Ah, o primeiro amor. Tem coisa mais fascinante, impulsiva e intensa que um primeiro amor? É um sentimento que toma conta da alma, da pele. Transborda sensações, energiza e ressignifica o que é viver.  Sempre haverá o antes e depois de um primeiro amor. Em uma (i)maturidade em conflito pela busca em viver essa paixão. Certamente, para quem foi correspondido, um momento lindo e delicado.

E um primeiro amor gay, na Europa (precisamente ao norte da França), em clima de verão, embalado pela nostalgia dos anos 80 e hits daquela época tornam tudo mais interessante. Não, não estou falando de “Me Chame Pelo Seu Nome” (2017), de Luca Guadagnino, mas, sim “Verão de 85”, nova película do veterano diretor francês François Ozon (“Dentro de Casa”, “Potiche – Esposa Troféu”).

Mas as semelhanças param por aí. Há algo de muito mais nebuloso neste verão.

AMANTES DAQUELES AMANTES

A história começa com um tenso Alex (Félix Lefebvre, ótimo). De imediato, sabemos que há algo de muito errado: a tensão paira no ar. Mas o que aconteceu? Contado em flashback, somos convidados a sermos as testemunhas oculares, os cúmplices da paixão avassaladora dos dois jovens amigos, Alex e David (Benjamin Voisin, sensualíssimo).

Os apaixonados são como Yin-Yang: Alex é de origem humilde, tem uma alma mórbida – talvez por sua classe social – introspectivo, tímido e com preocupação em relação ao futuro. David é rico, solar, faz parte daquela atmosfera veraniça, livre e deliciosamente jovem. Porém ambos se completam de alguma forma na descoberta de si e dos seus corpos.

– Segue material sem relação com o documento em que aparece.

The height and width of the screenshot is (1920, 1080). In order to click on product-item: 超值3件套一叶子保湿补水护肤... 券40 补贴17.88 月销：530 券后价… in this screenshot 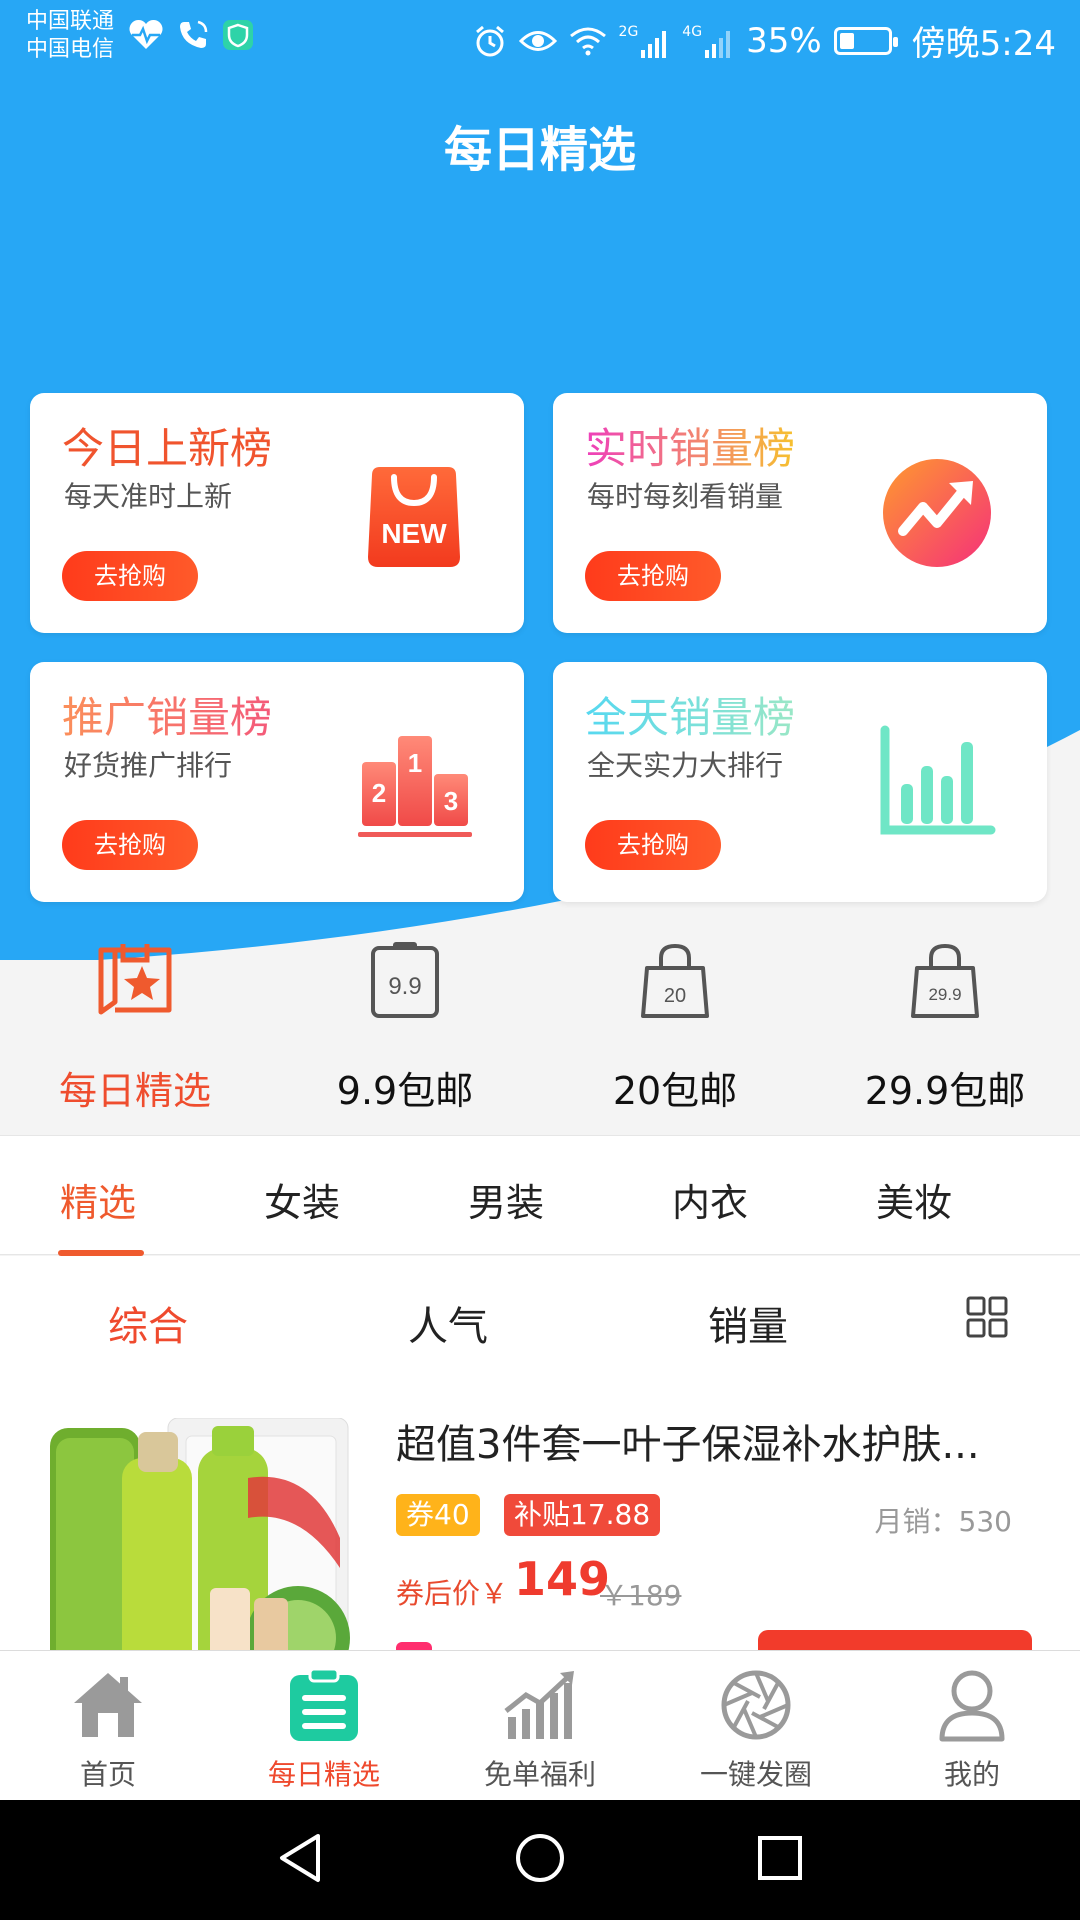, I will do `click(540, 1513)`.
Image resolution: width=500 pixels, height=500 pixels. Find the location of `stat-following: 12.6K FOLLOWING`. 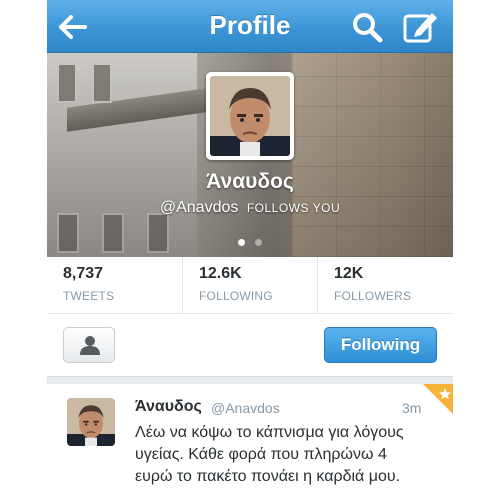

stat-following: 12.6K FOLLOWING is located at coordinates (250, 286).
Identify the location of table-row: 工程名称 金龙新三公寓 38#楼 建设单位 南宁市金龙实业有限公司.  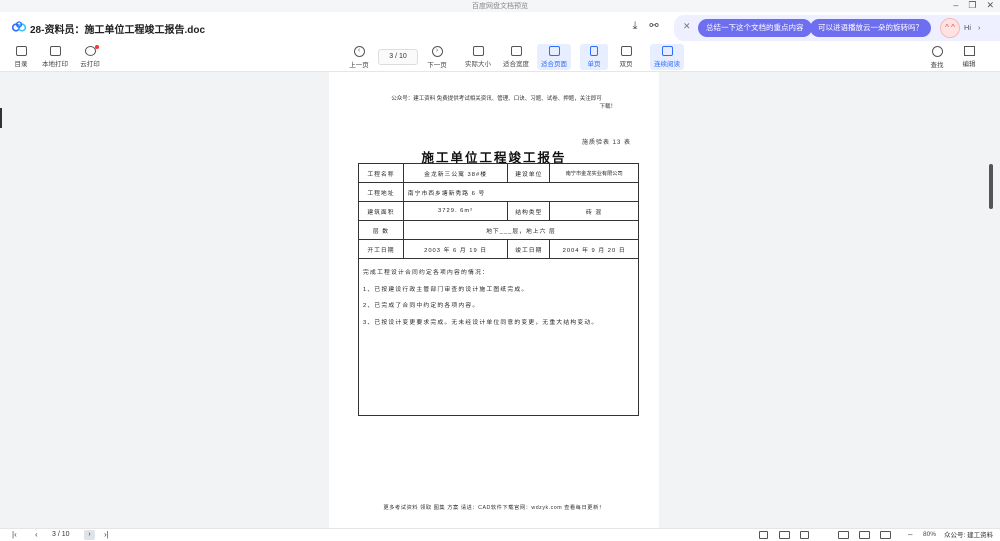
(498, 173).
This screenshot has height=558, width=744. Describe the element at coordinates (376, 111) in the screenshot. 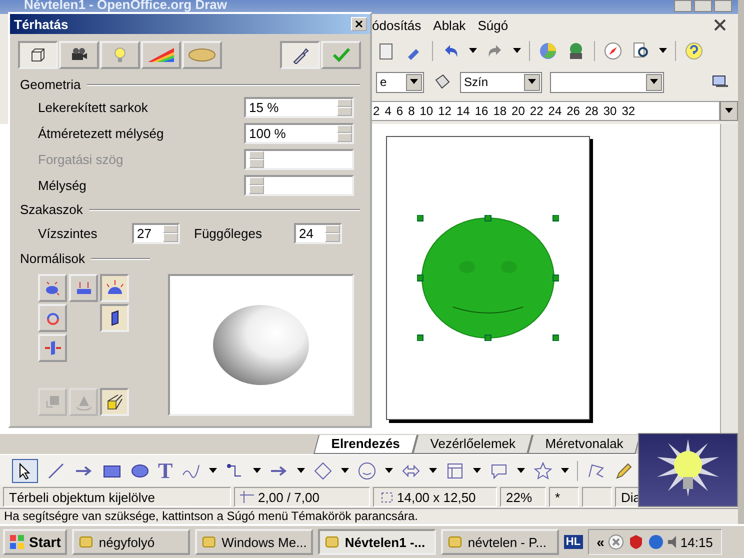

Como já dito, “Verão de 85” é contado em flashback e, na medida em que aos poucos nos tornamos amantes daqueles amantes, as peças do jogo orquestradas por Ozon se encaixam até o momento crucial do filme.

Sai o clima solar, de muita cor, muita vida, romance e paixão (aqui, devemos parabenizar a fotografia excelente, igualmente juvenil, saturada de cores fortes e a direção de arte e figurinos impecáveis na perfeita representação dos anos 80 europeu) e, de repente, vem o drama, as cores se apagam e se torna mais um filme triste no que tange romances LGBTQA+ no cinema.

O VELHO DILEMA DE OZON

Veja bem, não há problemas em dramatizar um romance gay nas telonas. Mas, não pode ser apenas isso. Quantos filmes do gênero que tiveram um final feliz? Ou apenas uma famigerada comédia romântica?

E Ozon usa desse artificio para contar essa história. No primeiro ato, o clima é romântico, divertido, a química dos dois atores transpassa a tela, ainda que saibamos que haverá algo que irá os separar. Depois, vem a tristeza e é aí que ele se perde. A impressão que se tem é que se teve todo o cuidado em um primeiro momento para depois ser algo corrido e não se torna tão crível quando pensamos no filme como um todo. Apesar da ousadia, faltou um olhar mais apurado. Faltou um fechamento mais elaborado, a dificuldade de Ozon em finalizar seus filmes, aliás, é quase que um senso comum, não que o diretor seja ruim, mas falta mais criatividade em sua narrativa, pelo menos, em seus mais recentes filmes.

Na medida em que nos conectamos com essa felicidade do primeiro amor, da sua liberdade. Há a tristeza de um desencontro cruel, um mal-entendido que pode ser fatal. Essa nostalgia dos anos 80, uma lembrança daqueles momentos que nunca vivemos, o frescor de um beijo molhado com paixão, os corpos ardentes em chamas do desejo é um doce deleite que, infelizmente, “Verão de 85” deixa um leve gosto amargo.